For all the hand-wringing at a Friday afternoon White House roundtable about the future of college sports that was long on complaints and light on solutions, it’s easy to forget there’s still plenty going right. Nights like Saturday in Cameron are college sports at its best.
Students who spent six weeks camping out for tickets used their final hours in Krzyzewskiville outside the stadium, helping each other apply royal blue body paint to every last crevice of their upper bodies.
A few Duke students purchased a stuffed UNC mascot only to impale it on a Blue Devils trident and hoist it above the student section. A dispenser outside the stadium entrance held earplugs for anyone who wanted them. It was still mostly full as game time approached.
After a Sarr dunk in the second half, muscle memory took over for Duke coach Jon Scheyer. He slapped the floor. Twins Cameron and Cayden Boozer combined for 33 points and 20 rebounds in Saturday’s win.
A few feet away, their father, Carlos Boozer, watched with their mother. In 2001, he helped the program capture its third national title. He’s been a fixture in Durham this year.
“You see (this rivalry) from afar, but you don’t really understand what it’s like until you’re actually in it,” Cayden Boozer said after the win.
Dame Sarr and the Cameron Crazies were fired up after his first-half slam. (Jared C. Tilton / Getty Images)
A pregame video commemorates all five Duke national titles. The students count each one. When it concludes, the chant begins.
“We want six! We want six!”
Perhaps the Boozer twins can provide it. The top-ranked Blue Devils have as good a chance as anyone to be the last team standing from the 68-team field that will be revealed next Sunday.
Taunts to ratchet up tension
College sports can provide acronyms that require no explanation to natives and look like another language to outsiders. At Duke, that means GTHC and DDMF written across sunglasses and painted across bodies. The former is rather simple: “Go to hell, Carolina.”

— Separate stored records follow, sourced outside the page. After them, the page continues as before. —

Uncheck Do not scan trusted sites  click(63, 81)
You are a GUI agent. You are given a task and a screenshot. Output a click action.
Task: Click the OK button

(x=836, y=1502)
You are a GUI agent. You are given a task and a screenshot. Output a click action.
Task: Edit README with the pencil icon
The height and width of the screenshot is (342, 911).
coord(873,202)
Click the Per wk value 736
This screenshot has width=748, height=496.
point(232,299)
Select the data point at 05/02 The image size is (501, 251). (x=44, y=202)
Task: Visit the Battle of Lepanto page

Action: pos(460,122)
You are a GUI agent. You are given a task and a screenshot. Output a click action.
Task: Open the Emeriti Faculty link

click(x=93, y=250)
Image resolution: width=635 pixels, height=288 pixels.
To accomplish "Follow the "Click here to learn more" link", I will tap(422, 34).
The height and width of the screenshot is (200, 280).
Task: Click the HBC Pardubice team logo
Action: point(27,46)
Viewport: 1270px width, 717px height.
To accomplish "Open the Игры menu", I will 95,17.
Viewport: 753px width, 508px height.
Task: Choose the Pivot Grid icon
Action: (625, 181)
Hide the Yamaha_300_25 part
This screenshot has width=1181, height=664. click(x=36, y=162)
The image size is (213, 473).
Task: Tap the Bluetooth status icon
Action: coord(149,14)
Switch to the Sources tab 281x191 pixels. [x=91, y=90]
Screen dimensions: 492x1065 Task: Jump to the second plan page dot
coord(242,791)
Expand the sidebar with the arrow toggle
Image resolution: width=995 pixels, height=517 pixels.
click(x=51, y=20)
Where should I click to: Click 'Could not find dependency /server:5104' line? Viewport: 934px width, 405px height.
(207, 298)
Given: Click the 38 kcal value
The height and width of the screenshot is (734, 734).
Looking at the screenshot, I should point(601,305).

The latter — “Duke, Duke, MF-er” — is an exclamation unleashed when the beat from “All I Do Is Win” drops after Lil’ Jon implores listeners’ hands to go up.
The rivalry’s undercurrent bleeds over long beyond game day. Like the best rivalries, the tension on the court reflects the tension between the two universities. Duke for the elites. North Carolina for the everyman.
Less than 10 miles separate their campuses. It’s real hate.
A meticulously researched two-page guide to UNC’s roster and a helpful reminder of the chants for Duke fans are given to students entering the stadium.
UNC guard Seth Trimble used his NIL earnings to purchase the Ben & Jerry’s ice cream shop on Chapel Hill’s iconic Franklin Street. The cheering guide called him out for making the entire team pay for their own ice cream when it opened. Another section called out UNC guard Luka Bogavac.
“ALREADY PLAYED FOUR SEASONS OF PRO BALL,” it read.
Another noted that UNC seven-footer Henri Veesaar was “very self-conscious about his facial hair” and that his fiancée “can do better.”
Scheyer — a program legend in his own right who captained the fourth Duke national championship team in 2010 and was coaching in front of his mentor Krzyzewski — drew the ire of UNC fans when he said some of his staffers were punched in the face by Tar Heels fans storming the court after last month’s upset in Chapel Hill.
Jeff Nieman, the district attorney in the county, said there was “zero evidence” to support the claim and encouraged Scheyer to exercise more discretion in his public comments. Scheyer shot back, saying he knew what he saw.
Duke might be the nation’s most hated program, but nobody hates them like UNC.
As the final seconds ticked away from a second consecutive perfect season at Cameron, another chant emerged from the students.
“Our house! Our house! Our house!”
It is. And there’s nowhere else like it.